_Task description_. Copy exactly, beginning with the line holding "Select the 二手 tab" and ending with the final line of the data beneath this task; copy nothing else, and leave out every picture.

....

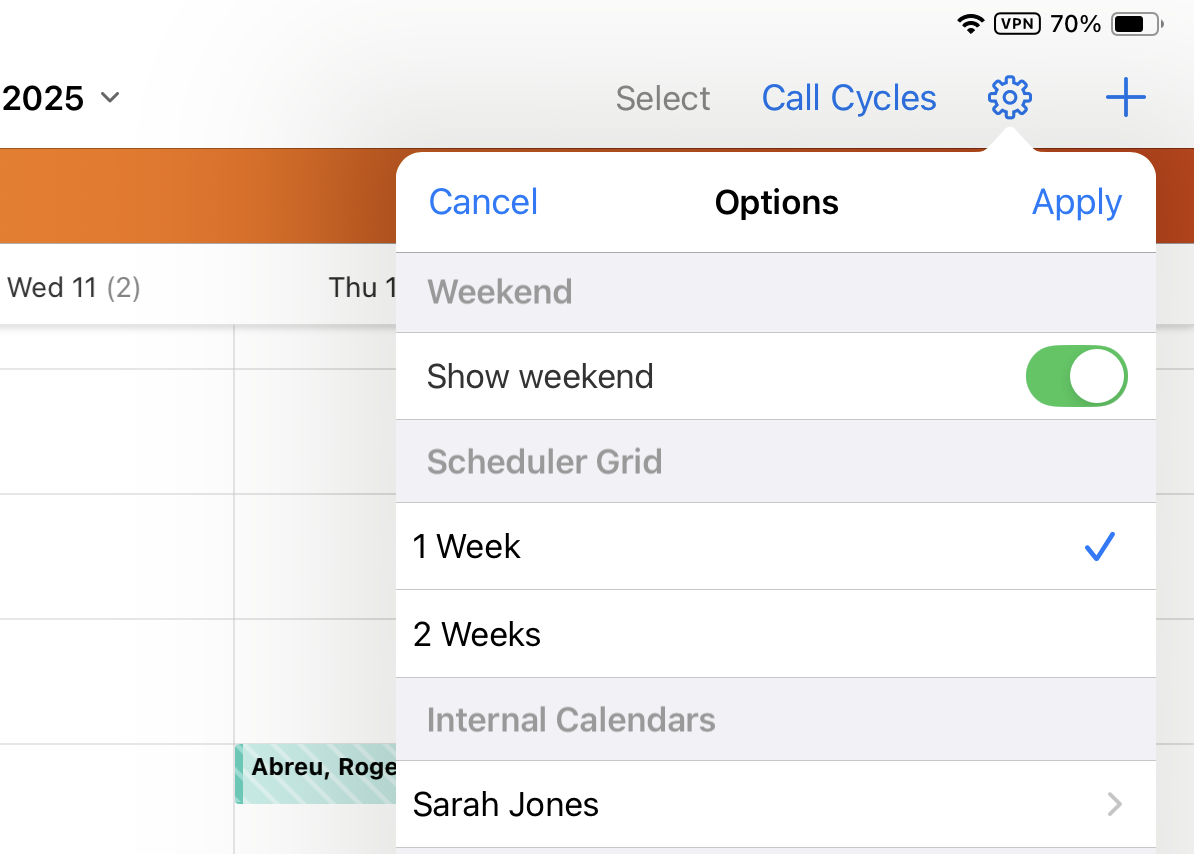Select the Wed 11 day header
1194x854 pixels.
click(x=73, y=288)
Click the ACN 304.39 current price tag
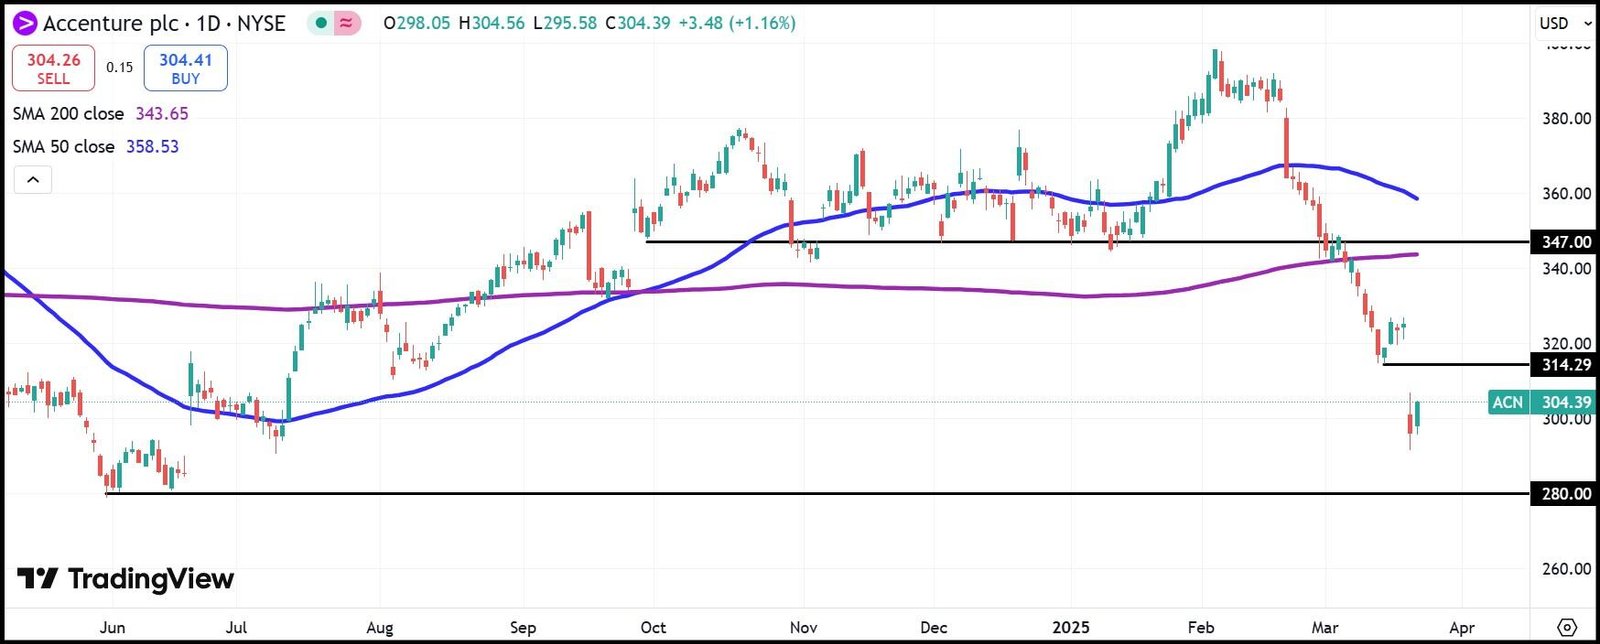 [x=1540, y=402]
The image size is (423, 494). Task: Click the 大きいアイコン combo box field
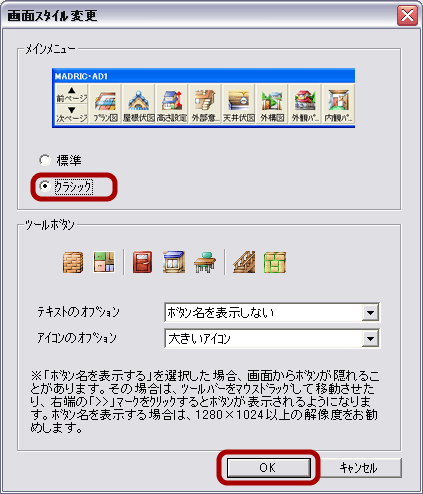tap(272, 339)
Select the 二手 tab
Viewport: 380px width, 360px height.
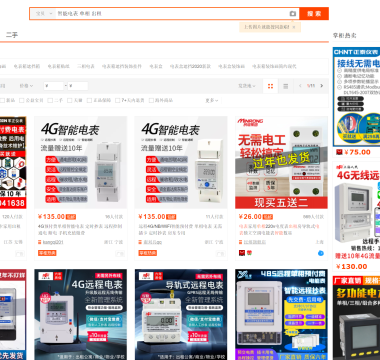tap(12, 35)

....

_Answer_.
Select the 二手 tab
Viewport: 380px width, 360px height.
tap(12, 35)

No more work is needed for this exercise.